Further, the Chasidic Masters tell of the times their minds were not able to handle the intellectual part of prayer. Even the greatest of Rebbes knew that at times, like the rest of us, all he could do was sing a niggun, dance a few steps, listen in silence to the rhythm of the Hebrew, or pray from his feelings. Professor David Ariel in his book Spiritual Judaism: Restoring Heart & Soul to Jewish Life expresses it thus: “If the words of the prayer book, someone else’s words, are not adequate, we can find our own words. Even if we sit or stand silent in the synagogue while everyone around us is reading, reciting, or chanting, the thing that truly matters is what we experience in our privacy.”

So please do not hear that I do not value the emotional component of prayer. As I look out at the congregation at each service, I see the emotion, the experience of privacy most especially during Kaddish. Few people ever take the time to read the English translation of the Kaddish let alone think about its meaning.

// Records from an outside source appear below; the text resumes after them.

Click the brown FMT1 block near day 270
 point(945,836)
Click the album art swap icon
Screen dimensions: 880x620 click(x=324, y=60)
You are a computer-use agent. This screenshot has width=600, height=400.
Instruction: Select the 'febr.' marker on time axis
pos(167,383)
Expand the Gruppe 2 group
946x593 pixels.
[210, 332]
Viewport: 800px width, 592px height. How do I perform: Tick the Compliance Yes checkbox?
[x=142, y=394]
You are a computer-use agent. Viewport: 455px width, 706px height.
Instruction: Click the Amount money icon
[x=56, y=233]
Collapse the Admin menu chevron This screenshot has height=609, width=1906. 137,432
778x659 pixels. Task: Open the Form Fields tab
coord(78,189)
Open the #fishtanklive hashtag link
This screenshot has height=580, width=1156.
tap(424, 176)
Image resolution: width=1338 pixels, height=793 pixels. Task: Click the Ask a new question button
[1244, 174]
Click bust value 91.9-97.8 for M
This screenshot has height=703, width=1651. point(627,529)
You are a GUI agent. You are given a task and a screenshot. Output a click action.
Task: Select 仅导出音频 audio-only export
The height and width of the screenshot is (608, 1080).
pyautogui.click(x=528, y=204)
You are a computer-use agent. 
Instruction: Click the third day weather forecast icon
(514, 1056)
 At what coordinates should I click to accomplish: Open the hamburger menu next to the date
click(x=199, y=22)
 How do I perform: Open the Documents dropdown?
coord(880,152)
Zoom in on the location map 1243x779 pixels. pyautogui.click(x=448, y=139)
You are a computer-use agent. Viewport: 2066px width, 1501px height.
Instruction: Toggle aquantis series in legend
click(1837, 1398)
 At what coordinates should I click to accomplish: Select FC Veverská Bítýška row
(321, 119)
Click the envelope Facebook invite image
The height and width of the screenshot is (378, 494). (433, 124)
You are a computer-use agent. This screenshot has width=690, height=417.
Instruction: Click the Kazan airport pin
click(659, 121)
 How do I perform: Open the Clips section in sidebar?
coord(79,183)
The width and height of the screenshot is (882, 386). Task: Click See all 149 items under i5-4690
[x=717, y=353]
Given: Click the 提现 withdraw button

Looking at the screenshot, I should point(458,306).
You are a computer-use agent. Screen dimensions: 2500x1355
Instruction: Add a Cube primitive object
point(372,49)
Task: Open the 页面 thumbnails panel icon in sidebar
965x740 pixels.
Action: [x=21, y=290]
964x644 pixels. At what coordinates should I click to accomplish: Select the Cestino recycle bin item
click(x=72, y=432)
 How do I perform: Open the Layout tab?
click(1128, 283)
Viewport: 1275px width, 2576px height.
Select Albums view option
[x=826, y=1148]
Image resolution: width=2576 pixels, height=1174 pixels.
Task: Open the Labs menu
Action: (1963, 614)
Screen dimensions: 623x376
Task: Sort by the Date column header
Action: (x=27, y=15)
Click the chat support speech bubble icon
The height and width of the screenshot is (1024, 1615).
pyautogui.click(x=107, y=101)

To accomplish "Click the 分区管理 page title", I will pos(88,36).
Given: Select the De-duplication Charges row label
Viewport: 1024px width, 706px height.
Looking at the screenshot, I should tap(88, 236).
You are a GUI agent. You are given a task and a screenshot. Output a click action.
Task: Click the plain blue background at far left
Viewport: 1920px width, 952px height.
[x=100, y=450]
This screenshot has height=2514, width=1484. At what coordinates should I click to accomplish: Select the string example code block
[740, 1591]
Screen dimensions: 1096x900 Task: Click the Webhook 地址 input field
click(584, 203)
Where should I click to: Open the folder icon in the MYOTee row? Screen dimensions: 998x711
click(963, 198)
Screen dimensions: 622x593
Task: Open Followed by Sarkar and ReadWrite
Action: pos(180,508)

It is the sound and rhythm of the words, it is the strength of being part of a congregation that moves each person We on the Bema also have the privilege of seeing in front of us at each service, the heart of the prayers expressed through beautiful movement; from bodies swaying with the music to out and out soulful dance.

So this year, let us accept this challengeduring these Days of Awe. do not rush. Stop and think about a prayer without worrying that the rest of the service passes you by. If your mind won’t or can’t engage, only then let the words or music infuse your heart and impact your soul. As Rabbi Larry Kushner says: “Prayer is like the hokey pokey. We have to put our whole selves in.”

May the words of our mouths and the thoughts of our hearts be acceptable to you O God, our Rock and our Redeemer. Amen.

1 comment:

  1. Ershtens, Norman spells his name without a c, Hirsh.
    tzveitens, are you awae that he has published some of his best sermons, including several (a set) on the immortality of the soul, which are sensible, profound, and intellectually accessible to anyone?